→ Work order:
Reproduce, please, only the lines from the first line below to the line containing "학원 (286, 2352)", inclusive.

(Records shown Opens)

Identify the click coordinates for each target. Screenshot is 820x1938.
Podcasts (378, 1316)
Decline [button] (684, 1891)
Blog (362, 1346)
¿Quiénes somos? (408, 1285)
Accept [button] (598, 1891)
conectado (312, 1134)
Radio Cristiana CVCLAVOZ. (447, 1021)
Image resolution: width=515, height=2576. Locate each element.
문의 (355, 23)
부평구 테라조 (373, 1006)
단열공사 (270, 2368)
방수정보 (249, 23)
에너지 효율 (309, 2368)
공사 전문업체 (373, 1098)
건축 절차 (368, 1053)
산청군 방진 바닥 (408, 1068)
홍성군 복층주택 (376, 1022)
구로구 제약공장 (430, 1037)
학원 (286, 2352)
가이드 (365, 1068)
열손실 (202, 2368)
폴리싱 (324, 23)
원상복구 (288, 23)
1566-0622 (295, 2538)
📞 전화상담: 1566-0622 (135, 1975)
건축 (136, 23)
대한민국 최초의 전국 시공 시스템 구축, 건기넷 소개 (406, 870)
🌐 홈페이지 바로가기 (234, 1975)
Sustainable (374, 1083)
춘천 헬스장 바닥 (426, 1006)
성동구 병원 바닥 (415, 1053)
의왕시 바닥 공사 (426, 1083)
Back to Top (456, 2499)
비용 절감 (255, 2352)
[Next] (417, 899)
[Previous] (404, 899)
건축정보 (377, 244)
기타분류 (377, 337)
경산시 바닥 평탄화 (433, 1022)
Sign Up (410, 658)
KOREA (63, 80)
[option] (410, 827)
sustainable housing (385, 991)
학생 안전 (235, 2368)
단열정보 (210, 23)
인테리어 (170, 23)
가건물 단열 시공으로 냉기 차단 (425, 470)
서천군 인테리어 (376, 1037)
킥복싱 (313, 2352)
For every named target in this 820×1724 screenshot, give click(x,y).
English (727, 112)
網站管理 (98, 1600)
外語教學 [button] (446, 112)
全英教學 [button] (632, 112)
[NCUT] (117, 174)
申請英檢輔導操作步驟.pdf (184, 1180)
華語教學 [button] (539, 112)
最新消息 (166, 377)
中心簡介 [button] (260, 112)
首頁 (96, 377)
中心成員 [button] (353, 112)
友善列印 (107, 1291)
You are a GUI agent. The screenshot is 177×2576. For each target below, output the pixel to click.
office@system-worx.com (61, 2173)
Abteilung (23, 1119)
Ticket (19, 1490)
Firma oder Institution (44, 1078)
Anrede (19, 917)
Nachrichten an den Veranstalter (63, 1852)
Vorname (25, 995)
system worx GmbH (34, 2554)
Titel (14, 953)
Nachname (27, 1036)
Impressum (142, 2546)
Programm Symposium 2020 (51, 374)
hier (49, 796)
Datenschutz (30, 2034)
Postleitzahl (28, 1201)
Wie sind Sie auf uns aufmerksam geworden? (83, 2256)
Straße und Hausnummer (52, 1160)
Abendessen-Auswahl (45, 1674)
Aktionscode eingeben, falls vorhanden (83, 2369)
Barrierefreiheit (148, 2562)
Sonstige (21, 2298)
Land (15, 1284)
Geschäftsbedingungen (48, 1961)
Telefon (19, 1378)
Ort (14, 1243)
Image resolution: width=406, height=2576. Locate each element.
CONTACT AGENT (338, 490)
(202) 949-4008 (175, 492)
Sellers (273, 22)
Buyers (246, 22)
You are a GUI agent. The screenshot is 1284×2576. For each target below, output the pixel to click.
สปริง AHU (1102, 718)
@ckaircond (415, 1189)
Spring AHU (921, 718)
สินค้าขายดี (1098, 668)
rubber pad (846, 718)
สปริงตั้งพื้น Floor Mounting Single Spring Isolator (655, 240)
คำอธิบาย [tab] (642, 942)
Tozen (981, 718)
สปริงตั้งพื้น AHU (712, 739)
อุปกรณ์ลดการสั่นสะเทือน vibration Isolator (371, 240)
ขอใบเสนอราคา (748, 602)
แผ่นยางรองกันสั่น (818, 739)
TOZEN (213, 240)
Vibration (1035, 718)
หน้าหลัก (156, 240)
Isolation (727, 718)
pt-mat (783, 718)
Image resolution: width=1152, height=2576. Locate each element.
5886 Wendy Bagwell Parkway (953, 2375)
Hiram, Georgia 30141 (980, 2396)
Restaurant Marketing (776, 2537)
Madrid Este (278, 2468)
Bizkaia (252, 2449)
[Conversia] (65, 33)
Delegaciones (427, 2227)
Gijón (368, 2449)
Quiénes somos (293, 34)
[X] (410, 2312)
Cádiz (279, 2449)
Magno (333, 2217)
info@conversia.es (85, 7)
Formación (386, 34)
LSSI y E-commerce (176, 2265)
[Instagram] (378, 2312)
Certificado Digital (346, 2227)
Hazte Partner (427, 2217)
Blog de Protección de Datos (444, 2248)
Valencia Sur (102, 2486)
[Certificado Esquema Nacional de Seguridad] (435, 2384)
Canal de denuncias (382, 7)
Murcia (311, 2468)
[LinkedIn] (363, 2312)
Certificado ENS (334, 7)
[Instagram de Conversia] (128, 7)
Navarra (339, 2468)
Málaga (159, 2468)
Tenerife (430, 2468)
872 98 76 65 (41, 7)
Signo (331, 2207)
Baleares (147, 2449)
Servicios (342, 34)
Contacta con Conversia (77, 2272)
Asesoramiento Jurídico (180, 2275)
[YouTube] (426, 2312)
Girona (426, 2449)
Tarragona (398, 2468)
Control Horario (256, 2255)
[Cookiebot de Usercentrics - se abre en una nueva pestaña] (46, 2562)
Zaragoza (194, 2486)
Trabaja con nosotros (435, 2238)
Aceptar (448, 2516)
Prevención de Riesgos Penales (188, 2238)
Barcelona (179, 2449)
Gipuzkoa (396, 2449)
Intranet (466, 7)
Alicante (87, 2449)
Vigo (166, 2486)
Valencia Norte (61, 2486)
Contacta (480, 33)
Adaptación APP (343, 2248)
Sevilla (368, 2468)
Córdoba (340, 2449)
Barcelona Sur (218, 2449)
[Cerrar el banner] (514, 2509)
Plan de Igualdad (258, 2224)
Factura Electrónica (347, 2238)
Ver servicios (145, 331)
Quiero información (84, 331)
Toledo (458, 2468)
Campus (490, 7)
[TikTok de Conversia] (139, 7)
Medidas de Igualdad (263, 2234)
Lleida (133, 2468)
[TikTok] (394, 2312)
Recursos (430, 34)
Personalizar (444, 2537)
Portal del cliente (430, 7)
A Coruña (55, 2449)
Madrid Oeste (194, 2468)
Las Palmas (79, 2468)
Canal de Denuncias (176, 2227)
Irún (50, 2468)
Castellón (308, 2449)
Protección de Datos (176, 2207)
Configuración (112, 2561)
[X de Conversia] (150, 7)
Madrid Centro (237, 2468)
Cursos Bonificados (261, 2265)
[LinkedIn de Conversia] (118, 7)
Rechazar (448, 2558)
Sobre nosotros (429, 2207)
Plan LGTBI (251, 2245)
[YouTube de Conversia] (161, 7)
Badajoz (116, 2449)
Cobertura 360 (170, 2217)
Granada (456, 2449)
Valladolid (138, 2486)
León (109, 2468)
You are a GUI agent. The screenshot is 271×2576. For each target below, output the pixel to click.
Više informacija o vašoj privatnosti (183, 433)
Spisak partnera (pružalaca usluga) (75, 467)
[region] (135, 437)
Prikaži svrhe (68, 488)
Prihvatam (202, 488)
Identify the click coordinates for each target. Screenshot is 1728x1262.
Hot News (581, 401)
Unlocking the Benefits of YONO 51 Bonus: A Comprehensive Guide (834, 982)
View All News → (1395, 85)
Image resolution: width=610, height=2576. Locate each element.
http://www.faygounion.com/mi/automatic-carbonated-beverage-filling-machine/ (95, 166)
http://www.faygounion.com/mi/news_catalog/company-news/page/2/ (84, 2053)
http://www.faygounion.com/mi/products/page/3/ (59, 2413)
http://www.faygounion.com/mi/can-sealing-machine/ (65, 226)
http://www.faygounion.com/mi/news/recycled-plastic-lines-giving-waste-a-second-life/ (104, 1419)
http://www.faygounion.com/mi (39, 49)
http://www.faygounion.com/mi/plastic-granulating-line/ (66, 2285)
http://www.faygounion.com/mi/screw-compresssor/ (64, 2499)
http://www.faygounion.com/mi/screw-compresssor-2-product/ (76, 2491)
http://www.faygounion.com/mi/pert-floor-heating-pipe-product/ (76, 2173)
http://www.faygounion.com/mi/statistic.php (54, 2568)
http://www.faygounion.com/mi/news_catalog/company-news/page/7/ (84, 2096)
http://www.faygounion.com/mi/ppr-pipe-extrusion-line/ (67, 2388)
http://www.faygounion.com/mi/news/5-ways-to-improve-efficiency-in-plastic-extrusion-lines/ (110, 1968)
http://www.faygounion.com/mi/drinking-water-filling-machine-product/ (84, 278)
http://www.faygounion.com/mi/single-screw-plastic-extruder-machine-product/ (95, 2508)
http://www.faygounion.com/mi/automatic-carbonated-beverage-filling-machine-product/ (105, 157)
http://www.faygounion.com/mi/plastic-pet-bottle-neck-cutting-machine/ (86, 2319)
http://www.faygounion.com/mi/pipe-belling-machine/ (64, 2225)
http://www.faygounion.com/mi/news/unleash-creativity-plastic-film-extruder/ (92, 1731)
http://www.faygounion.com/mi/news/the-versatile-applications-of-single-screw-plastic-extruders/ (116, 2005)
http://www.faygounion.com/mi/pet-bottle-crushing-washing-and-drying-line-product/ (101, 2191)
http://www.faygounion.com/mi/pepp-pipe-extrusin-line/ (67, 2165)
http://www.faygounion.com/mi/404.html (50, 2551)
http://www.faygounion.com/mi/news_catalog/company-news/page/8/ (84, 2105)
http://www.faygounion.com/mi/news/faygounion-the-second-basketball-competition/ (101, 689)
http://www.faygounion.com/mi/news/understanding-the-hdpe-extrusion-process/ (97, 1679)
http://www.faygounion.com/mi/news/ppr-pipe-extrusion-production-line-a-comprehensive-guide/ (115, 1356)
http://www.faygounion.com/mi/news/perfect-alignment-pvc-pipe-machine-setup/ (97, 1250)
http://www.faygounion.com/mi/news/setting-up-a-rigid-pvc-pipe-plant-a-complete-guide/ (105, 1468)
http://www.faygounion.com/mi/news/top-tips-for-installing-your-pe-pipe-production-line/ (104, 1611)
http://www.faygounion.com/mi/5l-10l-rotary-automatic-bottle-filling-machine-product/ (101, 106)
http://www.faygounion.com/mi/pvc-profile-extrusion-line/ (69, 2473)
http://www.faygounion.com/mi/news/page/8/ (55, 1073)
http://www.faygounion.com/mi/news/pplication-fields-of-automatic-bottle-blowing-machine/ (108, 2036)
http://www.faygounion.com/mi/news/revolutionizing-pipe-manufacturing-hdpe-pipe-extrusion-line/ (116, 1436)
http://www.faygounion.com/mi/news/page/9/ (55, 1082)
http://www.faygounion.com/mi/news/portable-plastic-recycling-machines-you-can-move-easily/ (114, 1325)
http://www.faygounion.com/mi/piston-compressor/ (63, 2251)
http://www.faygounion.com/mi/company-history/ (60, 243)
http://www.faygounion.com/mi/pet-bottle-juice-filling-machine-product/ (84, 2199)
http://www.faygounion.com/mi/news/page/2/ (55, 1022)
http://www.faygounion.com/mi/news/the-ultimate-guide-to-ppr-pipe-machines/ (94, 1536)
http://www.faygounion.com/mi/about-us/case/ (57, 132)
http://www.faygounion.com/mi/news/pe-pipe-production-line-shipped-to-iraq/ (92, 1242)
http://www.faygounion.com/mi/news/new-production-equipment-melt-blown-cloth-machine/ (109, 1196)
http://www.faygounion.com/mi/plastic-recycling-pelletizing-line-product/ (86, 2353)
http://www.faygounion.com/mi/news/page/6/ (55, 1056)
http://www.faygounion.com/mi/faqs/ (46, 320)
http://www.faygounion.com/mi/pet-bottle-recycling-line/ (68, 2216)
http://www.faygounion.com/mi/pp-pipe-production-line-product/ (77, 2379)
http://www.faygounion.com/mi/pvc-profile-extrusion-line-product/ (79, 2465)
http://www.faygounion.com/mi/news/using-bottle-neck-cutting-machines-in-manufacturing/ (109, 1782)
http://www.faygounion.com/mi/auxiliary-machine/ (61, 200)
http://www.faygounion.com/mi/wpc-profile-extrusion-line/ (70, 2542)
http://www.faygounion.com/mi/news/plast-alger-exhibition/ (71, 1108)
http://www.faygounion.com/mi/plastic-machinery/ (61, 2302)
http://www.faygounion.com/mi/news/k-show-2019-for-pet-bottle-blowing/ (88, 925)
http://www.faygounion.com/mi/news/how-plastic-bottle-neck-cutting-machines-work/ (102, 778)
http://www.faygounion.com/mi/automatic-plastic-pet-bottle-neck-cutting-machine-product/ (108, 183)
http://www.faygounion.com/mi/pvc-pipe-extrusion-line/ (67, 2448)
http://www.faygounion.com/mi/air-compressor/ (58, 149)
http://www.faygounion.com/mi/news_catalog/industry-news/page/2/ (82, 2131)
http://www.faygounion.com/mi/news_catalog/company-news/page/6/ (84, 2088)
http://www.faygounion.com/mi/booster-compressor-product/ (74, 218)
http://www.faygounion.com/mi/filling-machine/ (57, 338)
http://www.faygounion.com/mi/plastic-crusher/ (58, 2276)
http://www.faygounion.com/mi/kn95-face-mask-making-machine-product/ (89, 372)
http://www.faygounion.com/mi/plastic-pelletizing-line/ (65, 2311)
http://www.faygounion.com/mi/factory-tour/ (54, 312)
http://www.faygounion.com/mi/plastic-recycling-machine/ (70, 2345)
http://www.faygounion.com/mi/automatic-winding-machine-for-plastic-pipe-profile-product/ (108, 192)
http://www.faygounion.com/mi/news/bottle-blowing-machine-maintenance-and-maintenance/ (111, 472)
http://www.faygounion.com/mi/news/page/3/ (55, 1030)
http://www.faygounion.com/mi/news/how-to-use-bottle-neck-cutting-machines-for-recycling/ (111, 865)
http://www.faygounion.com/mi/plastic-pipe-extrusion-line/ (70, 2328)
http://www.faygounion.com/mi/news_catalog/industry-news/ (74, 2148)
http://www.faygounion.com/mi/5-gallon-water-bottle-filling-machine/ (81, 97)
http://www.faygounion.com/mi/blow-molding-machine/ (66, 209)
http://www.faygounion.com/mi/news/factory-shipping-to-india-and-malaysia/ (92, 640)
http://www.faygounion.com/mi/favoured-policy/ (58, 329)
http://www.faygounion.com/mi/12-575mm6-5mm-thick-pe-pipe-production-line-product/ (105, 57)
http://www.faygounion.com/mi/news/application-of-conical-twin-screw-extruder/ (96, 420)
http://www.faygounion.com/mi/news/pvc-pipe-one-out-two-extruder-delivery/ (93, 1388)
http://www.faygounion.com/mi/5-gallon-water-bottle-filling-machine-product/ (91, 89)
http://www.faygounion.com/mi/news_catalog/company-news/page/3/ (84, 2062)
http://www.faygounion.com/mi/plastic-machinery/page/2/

(Records shown Closes)

→ Exercise solution:
Identify the click coordinates for each target. Screenshot is 820x1938.
Podcasts (378, 1316)
Decline [button] (684, 1891)
Blog (362, 1346)
¿Quiénes somos? (408, 1285)
Accept [button] (598, 1891)
conectado (312, 1134)
Radio Cristiana CVCLAVOZ. (447, 1021)
Image resolution: width=515, height=2576. Locate each element.
문의 (355, 23)
부평구 테라조 (373, 1006)
단열공사 (270, 2368)
방수정보 (249, 23)
에너지 효율 (309, 2368)
공사 전문업체 (373, 1098)
건축 절차 (368, 1053)
산청군 방진 바닥 (408, 1068)
홍성군 복층주택 (376, 1022)
구로구 제약공장 (430, 1037)
학원 (286, 2352)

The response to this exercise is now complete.